Problem to solve -
Quote the data verbatim from the line containing "Task: Swap profiles" through the end of the data, both ends included.
— START Working data —
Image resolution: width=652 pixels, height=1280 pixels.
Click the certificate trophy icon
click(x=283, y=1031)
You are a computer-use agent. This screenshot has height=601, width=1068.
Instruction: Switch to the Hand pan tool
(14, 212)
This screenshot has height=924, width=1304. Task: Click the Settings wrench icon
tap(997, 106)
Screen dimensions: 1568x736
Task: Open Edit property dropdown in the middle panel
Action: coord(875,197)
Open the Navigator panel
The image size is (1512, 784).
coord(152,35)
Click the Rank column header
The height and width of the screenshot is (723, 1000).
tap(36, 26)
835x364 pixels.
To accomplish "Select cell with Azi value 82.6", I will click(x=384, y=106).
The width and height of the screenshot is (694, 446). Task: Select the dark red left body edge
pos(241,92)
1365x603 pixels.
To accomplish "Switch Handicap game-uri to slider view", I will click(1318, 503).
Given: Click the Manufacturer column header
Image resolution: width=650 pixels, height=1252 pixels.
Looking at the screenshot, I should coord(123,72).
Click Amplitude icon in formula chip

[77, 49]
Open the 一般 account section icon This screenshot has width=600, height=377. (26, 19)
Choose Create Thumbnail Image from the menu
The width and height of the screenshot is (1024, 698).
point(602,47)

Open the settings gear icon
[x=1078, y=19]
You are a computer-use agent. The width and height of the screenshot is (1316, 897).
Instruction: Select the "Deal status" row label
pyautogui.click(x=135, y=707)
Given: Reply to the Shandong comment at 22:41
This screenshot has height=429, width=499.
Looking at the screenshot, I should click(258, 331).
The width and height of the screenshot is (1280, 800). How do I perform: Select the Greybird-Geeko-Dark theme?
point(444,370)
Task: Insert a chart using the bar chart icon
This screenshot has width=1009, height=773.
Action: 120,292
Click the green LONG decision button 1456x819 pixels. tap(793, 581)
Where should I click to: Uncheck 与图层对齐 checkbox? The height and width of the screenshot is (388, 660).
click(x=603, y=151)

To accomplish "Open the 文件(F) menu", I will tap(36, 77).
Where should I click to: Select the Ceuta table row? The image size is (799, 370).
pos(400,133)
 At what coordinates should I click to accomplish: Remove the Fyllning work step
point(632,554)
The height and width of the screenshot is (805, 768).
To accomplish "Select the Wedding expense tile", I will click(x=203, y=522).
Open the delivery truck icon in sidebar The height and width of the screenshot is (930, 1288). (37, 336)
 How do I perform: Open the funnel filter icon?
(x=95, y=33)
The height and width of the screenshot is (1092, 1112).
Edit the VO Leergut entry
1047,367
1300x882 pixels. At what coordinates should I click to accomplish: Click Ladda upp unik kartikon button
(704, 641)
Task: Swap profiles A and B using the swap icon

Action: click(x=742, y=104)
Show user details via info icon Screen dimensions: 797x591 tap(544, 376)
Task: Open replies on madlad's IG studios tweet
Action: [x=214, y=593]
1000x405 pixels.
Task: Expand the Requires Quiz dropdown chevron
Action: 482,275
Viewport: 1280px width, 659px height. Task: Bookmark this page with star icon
— END Working data —
Final result -
Task: Swap profiles A and B using the swap icon

Action: click(x=742, y=104)
Show user details via info icon Screen dimensions: 797x591 tap(544, 376)
Task: Open replies on madlad's IG studios tweet
Action: [x=214, y=593]
1000x405 pixels.
Task: Expand the Requires Quiz dropdown chevron
Action: 482,275
Viewport: 1280px width, 659px height. Task: Bookmark this page with star icon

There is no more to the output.